Happy birthday to J-Street

The Washington Post sends a Happy Birthday card to J-Street, New Liberal Jewish Lobby Quickly Makes Its Mark:

When a group of Jewish liberals formed a lobbying and fundraising group called J Street a year ago, they had modest hopes of raising $50,000 for a handful of congressional candidates.

Instead, the group’s political arm ended up funneling nearly $600,000 to several dozen Democrats and a handful of Republicans in 2008, making it Washington’s leading pro-Israel PAC, according to Federal Election Commission expenditure records. Organizers say 33 of the group’s 41 favored House and Senate candidates won their races.

The article mentions some messy observations, but overall the tone is positive. For example:

Ben-Ami also said J Street deserves credit for attracting more than 100 co-sponsors in the House for a resolution welcoming Obama’s appointment of Mitchell as Mideast envoy; AIPAC was neutral on the issue.

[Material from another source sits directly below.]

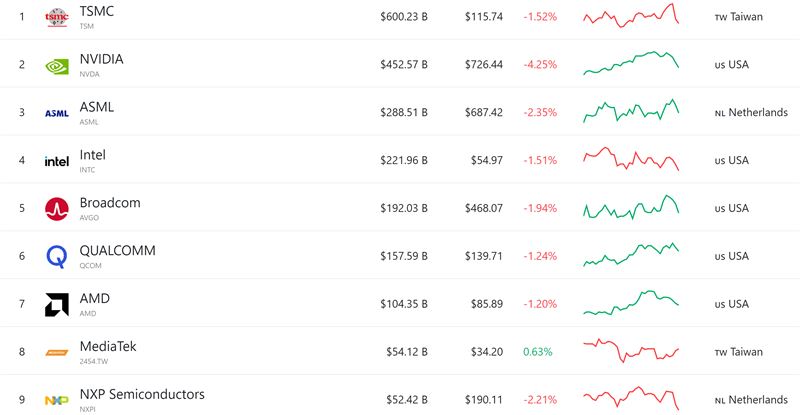Screen dimensions: 800x415
Task: Click the Intel logo icon
Action: [x=57, y=161]
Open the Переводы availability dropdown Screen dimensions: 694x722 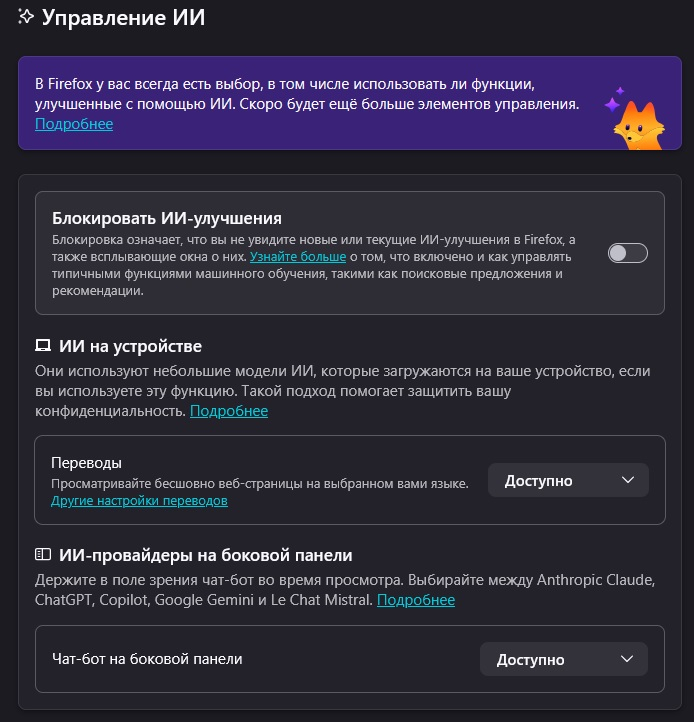(568, 480)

This is about as uncontroversial an action as J-Street has undertaken, so to cite it as an example of its success is a bit underwhelming. What about J-Street’s opposition to Operation Cast Lead? Noah Pollak provides a necessary perspective.

In the early days of J Street, M.J. Rosenberg, the policy director of the Israel Policy Forum, a group that Rosenberg says works “in parallel” with J Street, speculated that Jewish Democrats such as Barney Frank would become more critical of Israel if a liberal Jewish group existed to provide them moral and financial support. “They hear from the right-wing AIPAC crowd on this issue, but the people on the left talk to them about other issues,” Rosenberg said. “They don’t talk to them about this one. So I think all it takes is them hearing that this is what their constituents want, and I think that they will moderate their positions.”

Rosenberg thought wrong. Barney Frank defended Cast Lead vigorously, saying that it is “a terrible thing to have happen but I think Americans ought to think about this, frankly, as analogous to what we did in Afghanistan.” Other J Street endorsees in the House of Representatives, such as Adam Schiff of California, Robert Wexler of Florida, and Charles Rangel of New York, made similar pronouncements.

Whoops.

And I just noticed (h/t Simply Jews) that J-Street has endorsed the showing of “Seven Jewish Children.”

Ami Isseroff writes
:

But our concern must firstly be with the J-Street organization that has endorsed the staging of this play, supposedly in its capacity as a “pro-Israel” “pro-Peace” organization. J-Street has also endorsed Israeli recognition of Hamas, presumably on the basis of accepting as legitimate Hamas’s declared goals of destroying the Jewish state and physical annihilation of the Jewish people.

The BBC does not have a good record regarding neutrality in the Israeli-Palestinian conflict, and has spent a fortune to bury a report that shows its consistent pro-Palestinian bias. Nonetheless, even the BBC wisely and justifiably refused to air this play.. What can we say about a supposedly “pro-Israel” organization that is is more anti-Israel than the BBC?

On the topic of J-Street’s endorsement there’s also Jamie Kirchick

J Street attempts to cover itself with a fig leaf of moral deniability by saying that it “takes no position on the content” of Seven Jewish Children but insists that its performance is a good thing nonetheless because it will encourage “a difficult but necessary conversation.” If you don’t understand this distinction between the play’s anti-Semitic message and the desirability of putting it on, it’s because there is no distinction. Just the opposite: To J Street, the inflammatory message of Seven Jewish Children is precisely what makes it worthy of production.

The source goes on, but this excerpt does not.